The cross-load diagram looks good overall but the +12V voltage sags 3-4% below the nominal value under load. That’s quite a lot. A top-end graphics card may prove sensitive to such sagging even though it remains within the allowable 5% limit. On the other hand, I don’t think anyone will use a junior model of an inexpensive PSU to power up a top-performance graphics card. The +5V voltage bottoms out under high loads as well, yet that’s not critical since there just can’t be a high load on the +5V rail in a modern PC.
The diagrams for the 350W and 400W models are almost the same. It is only at greatly misbalanced loads that the voltages violate the allowable limits, but the +12V and +5V voltages sag when the respective power rail is under high load.
The output voltage ripple is similar between the PSUs, so the diagram above is for the senior model at its full load of 400W. The ripple is within the norm, twice lower than the permissible limit on every power rail.
The PSUs are equipped with identical fans (ARX FD1212-S3112E) and have identical noise characteristics as the consequence.
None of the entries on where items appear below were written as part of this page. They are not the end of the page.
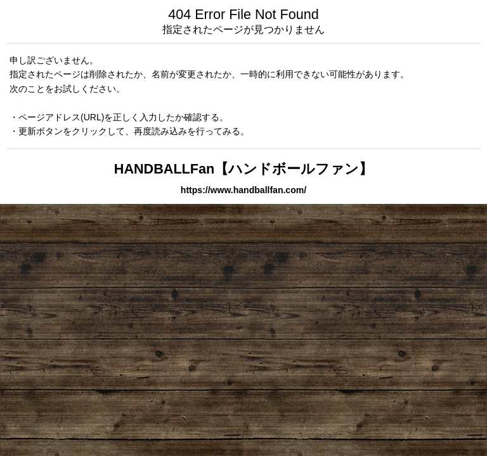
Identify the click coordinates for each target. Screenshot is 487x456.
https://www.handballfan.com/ (243, 190)
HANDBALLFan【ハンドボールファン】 (243, 169)
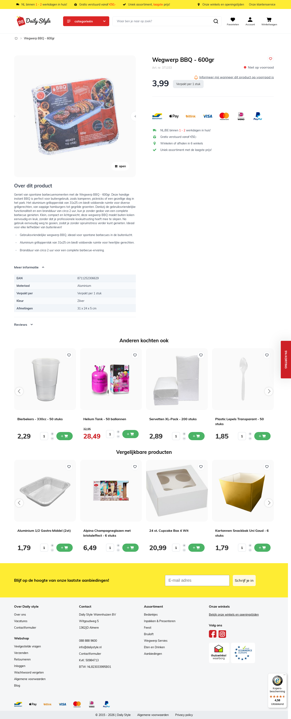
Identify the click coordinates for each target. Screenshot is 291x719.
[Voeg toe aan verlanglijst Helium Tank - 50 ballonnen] (135, 355)
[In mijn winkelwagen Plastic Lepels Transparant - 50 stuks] (262, 436)
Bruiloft (149, 634)
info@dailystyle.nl (90, 647)
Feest (147, 627)
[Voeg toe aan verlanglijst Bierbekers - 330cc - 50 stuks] (69, 355)
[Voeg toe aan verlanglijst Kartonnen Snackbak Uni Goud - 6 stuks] (267, 466)
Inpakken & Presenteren (159, 621)
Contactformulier (25, 627)
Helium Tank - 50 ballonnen (104, 419)
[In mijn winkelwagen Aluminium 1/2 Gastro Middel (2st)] (64, 548)
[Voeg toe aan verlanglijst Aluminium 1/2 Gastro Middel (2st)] (69, 466)
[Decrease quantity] (52, 438)
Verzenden (21, 653)
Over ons (20, 614)
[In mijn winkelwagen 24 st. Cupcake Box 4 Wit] (196, 548)
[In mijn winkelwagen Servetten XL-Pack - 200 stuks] (196, 436)
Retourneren (22, 659)
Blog (17, 685)
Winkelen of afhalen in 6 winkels (181, 143)
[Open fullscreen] (75, 116)
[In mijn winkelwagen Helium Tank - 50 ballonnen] (130, 434)
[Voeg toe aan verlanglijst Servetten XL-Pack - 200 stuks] (201, 355)
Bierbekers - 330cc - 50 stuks (40, 419)
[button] (286, 359)
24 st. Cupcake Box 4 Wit (168, 530)
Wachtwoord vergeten (29, 672)
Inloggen (19, 666)
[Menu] (284, 675)
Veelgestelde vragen (27, 646)
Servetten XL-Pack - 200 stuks (173, 419)
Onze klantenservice (262, 4)
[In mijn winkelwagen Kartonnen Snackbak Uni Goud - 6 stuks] (262, 548)
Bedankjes (151, 614)
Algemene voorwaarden (30, 679)
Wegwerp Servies (155, 641)
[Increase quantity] (52, 433)
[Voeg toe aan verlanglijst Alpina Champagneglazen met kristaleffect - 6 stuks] (135, 466)
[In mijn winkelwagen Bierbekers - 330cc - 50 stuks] (64, 436)
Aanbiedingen (153, 654)
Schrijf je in (244, 580)
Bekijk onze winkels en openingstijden (234, 614)
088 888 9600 (88, 641)
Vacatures (20, 621)
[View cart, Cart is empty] (269, 21)
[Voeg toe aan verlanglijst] (270, 58)
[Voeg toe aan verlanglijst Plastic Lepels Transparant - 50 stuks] (267, 355)
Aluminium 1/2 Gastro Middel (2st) (44, 530)
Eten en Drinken (154, 647)
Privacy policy (184, 715)
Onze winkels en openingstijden (223, 4)
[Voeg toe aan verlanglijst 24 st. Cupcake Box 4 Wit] (201, 466)
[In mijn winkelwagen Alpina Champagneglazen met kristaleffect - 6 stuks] (130, 548)
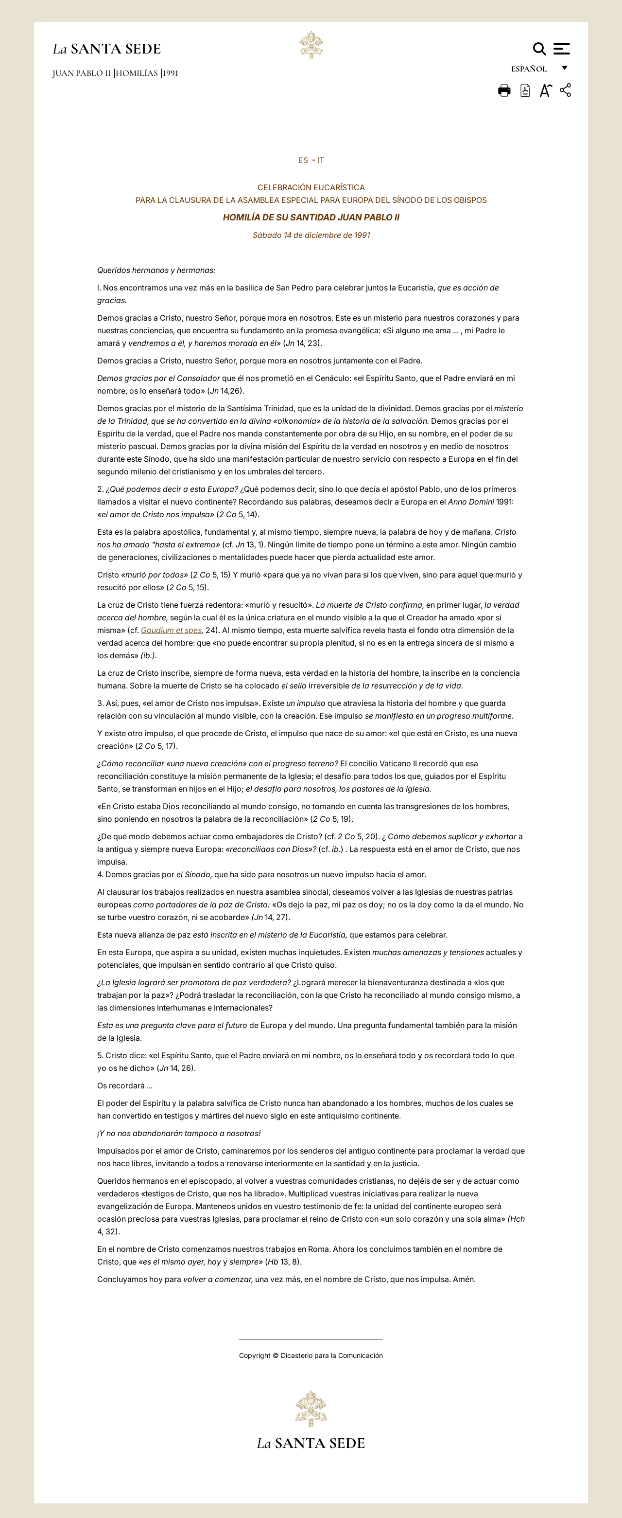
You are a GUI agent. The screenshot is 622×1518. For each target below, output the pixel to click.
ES (303, 160)
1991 (170, 73)
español (532, 71)
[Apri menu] (560, 48)
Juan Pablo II (82, 73)
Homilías (138, 73)
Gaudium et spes (171, 630)
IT (320, 160)
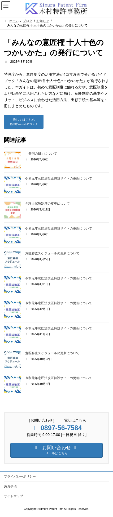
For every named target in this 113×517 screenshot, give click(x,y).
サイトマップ (13, 496)
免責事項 (10, 486)
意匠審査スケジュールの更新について (52, 253)
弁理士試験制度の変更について (47, 203)
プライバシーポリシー (20, 476)
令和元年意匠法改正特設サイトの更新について (58, 178)
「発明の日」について (41, 153)
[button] (24, 122)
By the way, that’s another refutation of the myth that a higher-wattage PSU is always quieter than a lower-wattage one.
The fan is working at a constant speed at loads below 200W and then accelerates in a linear manner. The PSUs are average in terms of noisiness. The initial speed of the fan is rather low (yet it is lower by some 200rpm in the really quiet PSUs) but, unfortunately, ARX fans are rarely good quality. You often get a sample with noisy bearings or an imprecisely balanced impeller.
The PSUs have an efficiency of slightly over 80% at the maximum, but the average efficiency is good, especially for inexpensive entry-level PSUs. The power factor is a little over 0.65 as you can expect from PSUs without power factor correction.
So, InWin has begun a mass production of power supplies that comply with today’s requirements such as the ATX 12V 2.0 standard, a modern circuit design including a specialized PWM controller in the standby source, an acceptable selection of cables and connectors. Still, these PSUs are rather meant for mainstream and entry-level PC systems. They are not exceptional in terms of electrical parameters or noise level, but can do quite well in an office PC or in a home PC of an undemanding user especially as they sell not only individually but also in InWin system cases, which have an appealing price/quality ratio.